Imaging features were extracted from liver lesions in portal phase of pretreatment abdominal contrast-enhanced CT. Two experienced radiologists independently delineated the lesions. Baseline clinical variables and the overall response (RECIST 1.1) were added into model training. Patients were divided into responder and stable disease (SD) groups. Responder was defined as target lesion size reduced by over 15%, and SD as target lesion size changed within -15%∼20%. Data were randomly assigned in 8:2 as training set and validation set. Features were selected by ElasticNet. The model was comprised of two-layer classifiers. The first-layer classifier (FLC) was composed of random forest, support vector machine, and Bayes algorithms, followed by logistic regression as the second-layer classifier (SLC). The FLC was validated using 5-fold cross-validation. The output from FLC, the predicted probabilities of each cross-validation set, was then used as input to train SLC for predicting responder. The performance of the model was evaluated in validation set with area under the curve (AUC), specificity, sensitivity, and accuracy.

Results

A total of 217 patients in 3 trials (NCT02267967, NCT02588170, NCT02589821) were included (responder vs SD: 95 vs 122). Among 55 radiomics features and 6 clinical factors, ten variables were selected, including coarseness, compactness, skewness, kurtosis, busyness, long-run matrix homogeneousness, cumulative intensity, feature homogeneity and mean HU value of lesion, diagnosis-to-medication time. The model performance achieved an accuracy of 68%, with an AUC of 0.67, sensitivity of 63%, and specificity of 71%.

Conclusions

This preliminary result demonstrated the radiomics-based machine learning model could predict treatment responses in patients with advanced NET.

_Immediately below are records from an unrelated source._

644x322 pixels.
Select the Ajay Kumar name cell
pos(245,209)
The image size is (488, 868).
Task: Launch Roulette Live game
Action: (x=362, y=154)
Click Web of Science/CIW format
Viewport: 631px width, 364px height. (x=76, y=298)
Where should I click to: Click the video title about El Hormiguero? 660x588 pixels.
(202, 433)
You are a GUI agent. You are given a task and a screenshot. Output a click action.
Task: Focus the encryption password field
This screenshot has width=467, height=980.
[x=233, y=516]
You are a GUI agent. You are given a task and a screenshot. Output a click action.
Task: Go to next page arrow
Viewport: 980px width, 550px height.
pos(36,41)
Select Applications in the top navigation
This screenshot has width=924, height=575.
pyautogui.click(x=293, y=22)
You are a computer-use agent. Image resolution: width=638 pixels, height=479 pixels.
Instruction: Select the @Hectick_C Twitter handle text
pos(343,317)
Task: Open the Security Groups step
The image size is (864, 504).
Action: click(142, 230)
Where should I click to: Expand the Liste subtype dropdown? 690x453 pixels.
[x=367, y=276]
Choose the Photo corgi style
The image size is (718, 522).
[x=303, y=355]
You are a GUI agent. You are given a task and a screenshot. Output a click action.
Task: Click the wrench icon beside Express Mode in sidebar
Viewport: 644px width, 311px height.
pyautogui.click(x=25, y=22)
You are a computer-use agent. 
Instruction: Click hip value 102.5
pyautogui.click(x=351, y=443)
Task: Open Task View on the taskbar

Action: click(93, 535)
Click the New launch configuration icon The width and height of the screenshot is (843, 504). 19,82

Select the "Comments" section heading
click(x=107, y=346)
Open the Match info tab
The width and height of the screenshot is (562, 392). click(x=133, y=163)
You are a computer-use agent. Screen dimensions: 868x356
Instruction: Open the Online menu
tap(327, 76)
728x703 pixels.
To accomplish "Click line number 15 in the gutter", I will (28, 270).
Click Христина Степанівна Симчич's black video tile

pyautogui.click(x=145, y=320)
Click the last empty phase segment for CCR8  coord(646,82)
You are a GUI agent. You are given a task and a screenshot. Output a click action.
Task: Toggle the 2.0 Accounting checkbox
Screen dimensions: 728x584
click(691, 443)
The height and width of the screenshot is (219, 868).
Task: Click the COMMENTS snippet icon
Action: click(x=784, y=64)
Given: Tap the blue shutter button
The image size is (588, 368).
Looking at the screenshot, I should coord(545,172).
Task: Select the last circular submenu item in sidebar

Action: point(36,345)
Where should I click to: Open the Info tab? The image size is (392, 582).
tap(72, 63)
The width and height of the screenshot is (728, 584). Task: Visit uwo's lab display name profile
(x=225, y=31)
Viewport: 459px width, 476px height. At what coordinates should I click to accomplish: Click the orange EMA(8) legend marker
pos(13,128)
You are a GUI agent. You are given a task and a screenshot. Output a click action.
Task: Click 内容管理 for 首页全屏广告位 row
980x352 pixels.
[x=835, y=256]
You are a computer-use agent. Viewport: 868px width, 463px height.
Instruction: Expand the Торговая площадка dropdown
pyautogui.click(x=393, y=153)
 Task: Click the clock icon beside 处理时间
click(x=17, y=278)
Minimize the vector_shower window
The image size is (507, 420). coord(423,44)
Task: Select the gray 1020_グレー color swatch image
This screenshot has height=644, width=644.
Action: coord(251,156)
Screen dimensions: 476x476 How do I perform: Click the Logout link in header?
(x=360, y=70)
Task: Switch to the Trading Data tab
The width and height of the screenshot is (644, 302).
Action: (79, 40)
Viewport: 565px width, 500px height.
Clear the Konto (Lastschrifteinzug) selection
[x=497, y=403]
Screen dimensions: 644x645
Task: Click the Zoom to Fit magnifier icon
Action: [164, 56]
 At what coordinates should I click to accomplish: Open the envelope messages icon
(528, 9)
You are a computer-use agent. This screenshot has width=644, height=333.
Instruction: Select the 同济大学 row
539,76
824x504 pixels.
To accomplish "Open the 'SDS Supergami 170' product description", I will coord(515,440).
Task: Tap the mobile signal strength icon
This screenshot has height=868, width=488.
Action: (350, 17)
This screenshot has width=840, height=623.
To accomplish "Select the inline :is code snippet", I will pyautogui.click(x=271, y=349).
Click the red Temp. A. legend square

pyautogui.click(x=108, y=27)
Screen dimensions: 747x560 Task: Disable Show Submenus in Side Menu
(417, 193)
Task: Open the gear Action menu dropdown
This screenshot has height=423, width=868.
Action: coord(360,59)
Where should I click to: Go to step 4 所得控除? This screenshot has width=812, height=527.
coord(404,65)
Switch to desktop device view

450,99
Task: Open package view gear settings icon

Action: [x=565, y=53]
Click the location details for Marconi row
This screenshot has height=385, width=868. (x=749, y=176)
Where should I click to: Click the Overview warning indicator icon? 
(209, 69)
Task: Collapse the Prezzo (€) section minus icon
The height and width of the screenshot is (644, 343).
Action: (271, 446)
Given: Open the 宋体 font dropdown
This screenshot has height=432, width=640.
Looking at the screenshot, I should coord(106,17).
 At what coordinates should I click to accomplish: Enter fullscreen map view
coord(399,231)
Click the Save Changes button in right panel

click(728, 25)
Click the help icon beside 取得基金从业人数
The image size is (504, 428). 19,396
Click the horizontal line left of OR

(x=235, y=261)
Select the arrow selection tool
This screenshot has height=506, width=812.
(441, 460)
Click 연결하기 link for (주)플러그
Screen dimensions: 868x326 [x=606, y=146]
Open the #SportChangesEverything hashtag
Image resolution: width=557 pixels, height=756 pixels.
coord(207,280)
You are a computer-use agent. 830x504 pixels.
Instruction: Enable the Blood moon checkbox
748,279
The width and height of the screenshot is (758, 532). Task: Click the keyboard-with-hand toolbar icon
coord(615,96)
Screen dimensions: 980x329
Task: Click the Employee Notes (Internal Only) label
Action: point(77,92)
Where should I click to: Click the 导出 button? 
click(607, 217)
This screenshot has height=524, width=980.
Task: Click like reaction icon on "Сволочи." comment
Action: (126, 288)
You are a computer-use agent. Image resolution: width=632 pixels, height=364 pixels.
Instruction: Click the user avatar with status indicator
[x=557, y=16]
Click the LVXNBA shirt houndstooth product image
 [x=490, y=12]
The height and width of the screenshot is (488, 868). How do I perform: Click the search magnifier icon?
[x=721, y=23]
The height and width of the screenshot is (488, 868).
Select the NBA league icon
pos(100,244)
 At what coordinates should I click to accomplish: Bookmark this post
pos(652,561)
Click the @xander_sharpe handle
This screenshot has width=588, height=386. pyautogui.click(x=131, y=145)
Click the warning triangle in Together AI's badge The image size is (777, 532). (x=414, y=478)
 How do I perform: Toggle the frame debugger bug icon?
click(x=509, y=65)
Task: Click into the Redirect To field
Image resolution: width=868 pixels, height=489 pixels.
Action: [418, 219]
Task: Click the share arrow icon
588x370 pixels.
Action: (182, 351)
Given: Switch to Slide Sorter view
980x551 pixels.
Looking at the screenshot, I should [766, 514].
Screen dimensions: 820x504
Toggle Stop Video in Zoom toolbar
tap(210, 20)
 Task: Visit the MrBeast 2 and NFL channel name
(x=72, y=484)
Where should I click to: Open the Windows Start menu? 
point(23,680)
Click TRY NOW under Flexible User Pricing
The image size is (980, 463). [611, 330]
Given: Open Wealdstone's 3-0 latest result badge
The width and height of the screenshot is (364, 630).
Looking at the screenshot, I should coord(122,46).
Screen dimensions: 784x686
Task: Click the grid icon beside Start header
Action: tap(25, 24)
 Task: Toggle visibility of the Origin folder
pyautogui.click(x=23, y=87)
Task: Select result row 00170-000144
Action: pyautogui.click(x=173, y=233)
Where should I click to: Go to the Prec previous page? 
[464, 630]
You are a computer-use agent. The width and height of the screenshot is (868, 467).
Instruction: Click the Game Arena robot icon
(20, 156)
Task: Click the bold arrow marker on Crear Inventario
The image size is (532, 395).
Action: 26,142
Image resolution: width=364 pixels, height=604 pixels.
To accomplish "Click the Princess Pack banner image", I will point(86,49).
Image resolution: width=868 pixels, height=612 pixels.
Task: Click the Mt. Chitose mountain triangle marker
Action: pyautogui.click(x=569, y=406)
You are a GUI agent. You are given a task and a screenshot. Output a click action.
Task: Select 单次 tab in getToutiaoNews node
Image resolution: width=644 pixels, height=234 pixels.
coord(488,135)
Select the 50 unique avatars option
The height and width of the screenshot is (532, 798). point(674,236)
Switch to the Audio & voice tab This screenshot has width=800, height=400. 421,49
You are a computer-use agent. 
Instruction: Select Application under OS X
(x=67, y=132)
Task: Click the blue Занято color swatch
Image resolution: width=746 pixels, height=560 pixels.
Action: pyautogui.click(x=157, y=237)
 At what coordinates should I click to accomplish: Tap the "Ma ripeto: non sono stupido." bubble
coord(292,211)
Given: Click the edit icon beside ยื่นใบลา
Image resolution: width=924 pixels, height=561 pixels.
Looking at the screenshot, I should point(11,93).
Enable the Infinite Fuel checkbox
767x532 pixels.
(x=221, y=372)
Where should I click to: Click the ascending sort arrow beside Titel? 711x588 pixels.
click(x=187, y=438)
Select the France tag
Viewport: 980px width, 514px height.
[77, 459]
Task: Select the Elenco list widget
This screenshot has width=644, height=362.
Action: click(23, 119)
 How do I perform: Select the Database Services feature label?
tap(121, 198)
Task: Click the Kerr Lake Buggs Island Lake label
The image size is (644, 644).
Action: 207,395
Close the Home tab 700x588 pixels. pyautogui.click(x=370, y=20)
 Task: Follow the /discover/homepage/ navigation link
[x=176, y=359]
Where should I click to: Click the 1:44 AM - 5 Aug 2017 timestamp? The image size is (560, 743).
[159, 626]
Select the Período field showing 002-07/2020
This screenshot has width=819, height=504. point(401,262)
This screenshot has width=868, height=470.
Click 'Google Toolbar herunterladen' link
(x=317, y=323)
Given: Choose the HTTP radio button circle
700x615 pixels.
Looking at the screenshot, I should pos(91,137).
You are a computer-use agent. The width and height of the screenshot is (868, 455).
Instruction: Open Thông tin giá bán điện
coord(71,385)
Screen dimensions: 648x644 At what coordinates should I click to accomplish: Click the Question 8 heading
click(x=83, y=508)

Clinical trial identification

NCT02267967, release date March 4, 2019; NCT02588170, release date September 20, 2020; NCT02589821, release date September 20, 2020.

Editorial acknowledgement

Legal entity responsible for the study

Hutchison MediPharma.

Funding

Hutchison MediPharma.

Disclosure

J. Xu: Financial Interests, Personal and Institutional, Principal Investigator: The Fifth Medical Center of Chinese PLA General Hospital. C. Zhao, J. Zhou, X. Luo, S. Fan, W. Su: Financial Interests, Institutional, Sponsor/Funding: Hutchison MediPharma. K. Nie, C. Lin, J. Yang: Financial Interests, Institutional, Funding: Taimei Medical Technology.